Saved entries
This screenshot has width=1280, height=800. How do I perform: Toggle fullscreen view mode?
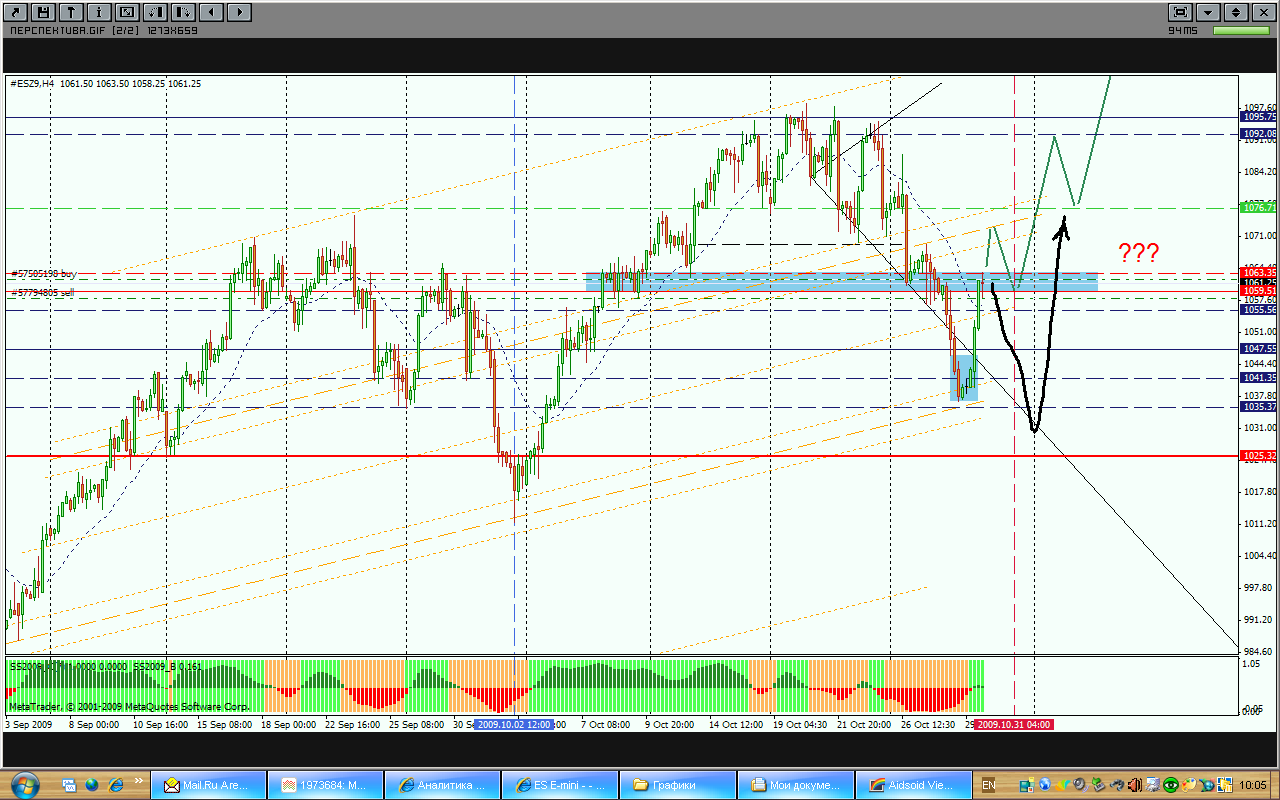[x=1180, y=12]
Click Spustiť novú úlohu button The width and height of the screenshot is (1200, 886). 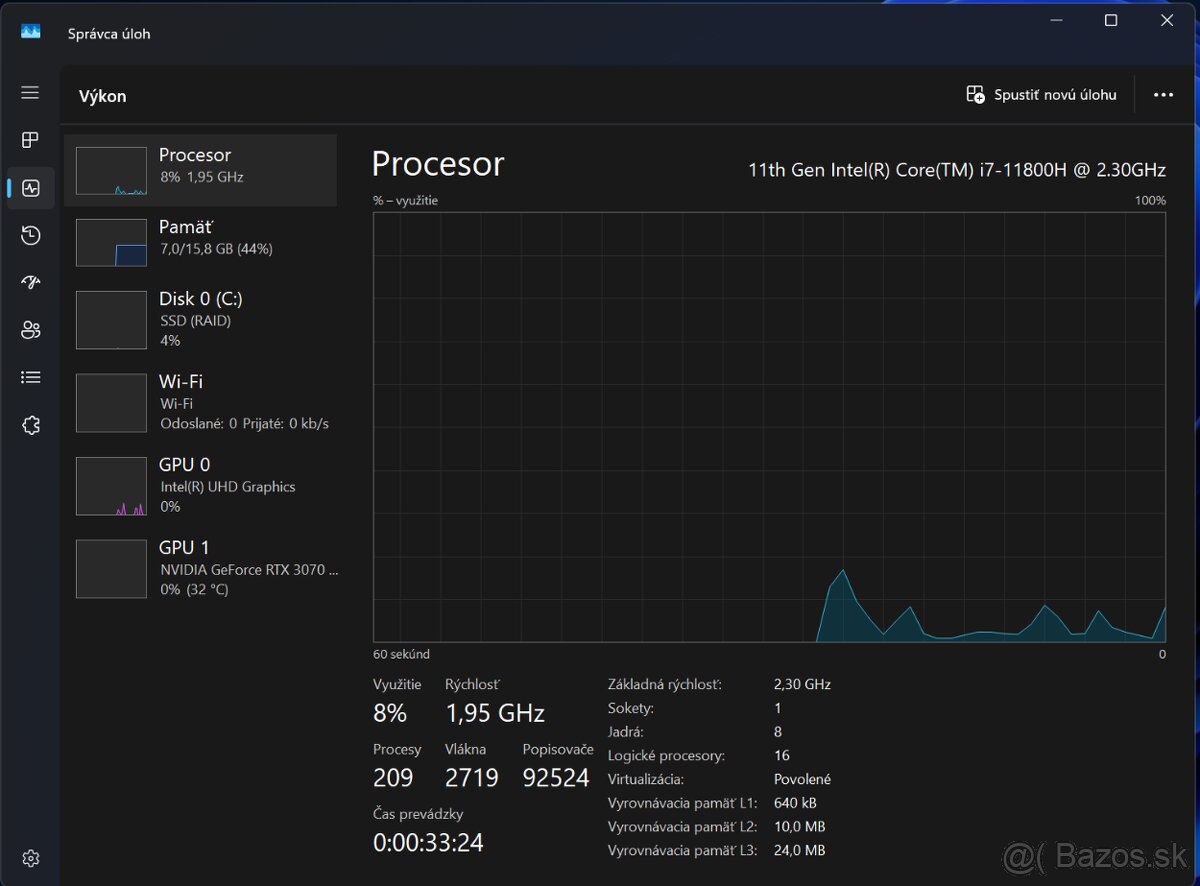pyautogui.click(x=1042, y=95)
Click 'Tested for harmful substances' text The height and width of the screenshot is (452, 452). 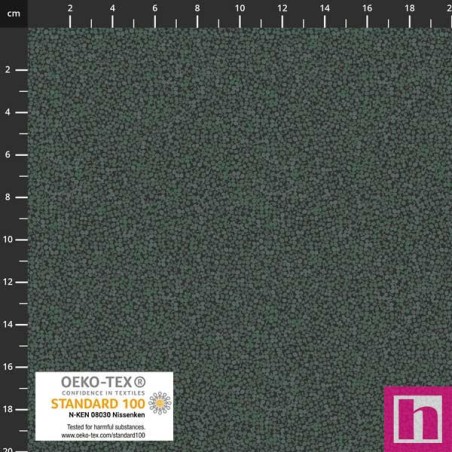click(106, 427)
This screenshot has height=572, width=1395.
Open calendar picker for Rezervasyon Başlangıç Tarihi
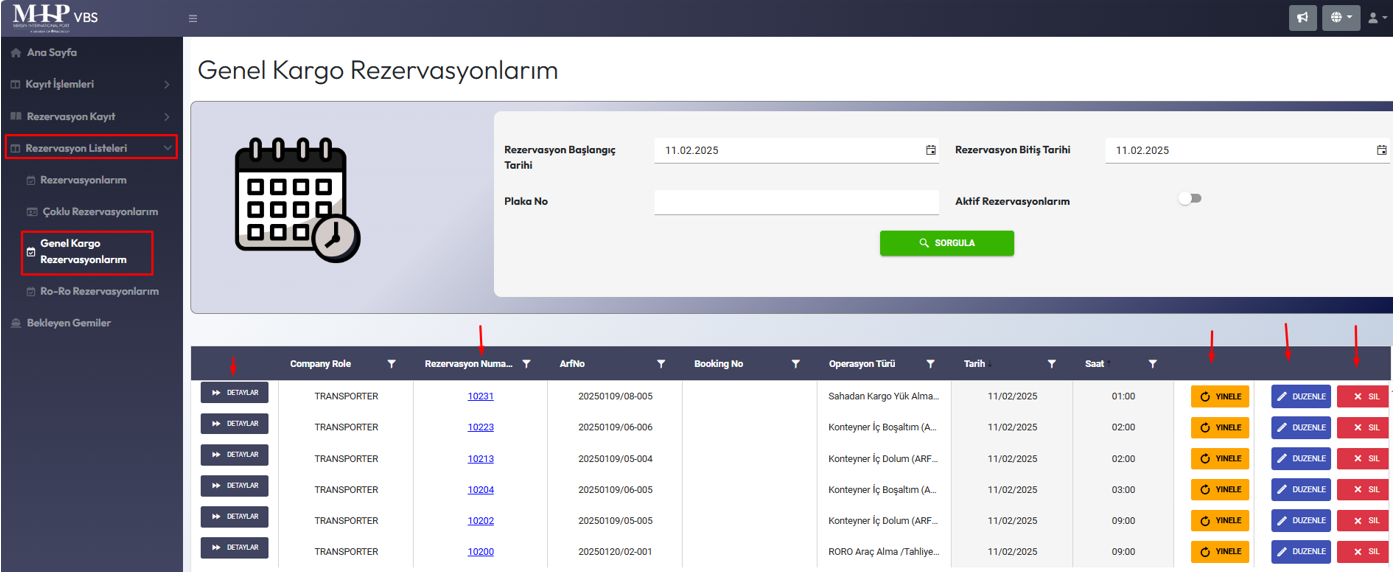pos(931,150)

Aim of the exercise » Take the line with "This screenshot has height=572, width=1395." and every line after it through the end of the data, and write only them out exactly, leaving out the pictures.

Answer for this exercise »
This screenshot has height=572, width=1395.
Open calendar picker for Rezervasyon Başlangıç Tarihi
pos(931,150)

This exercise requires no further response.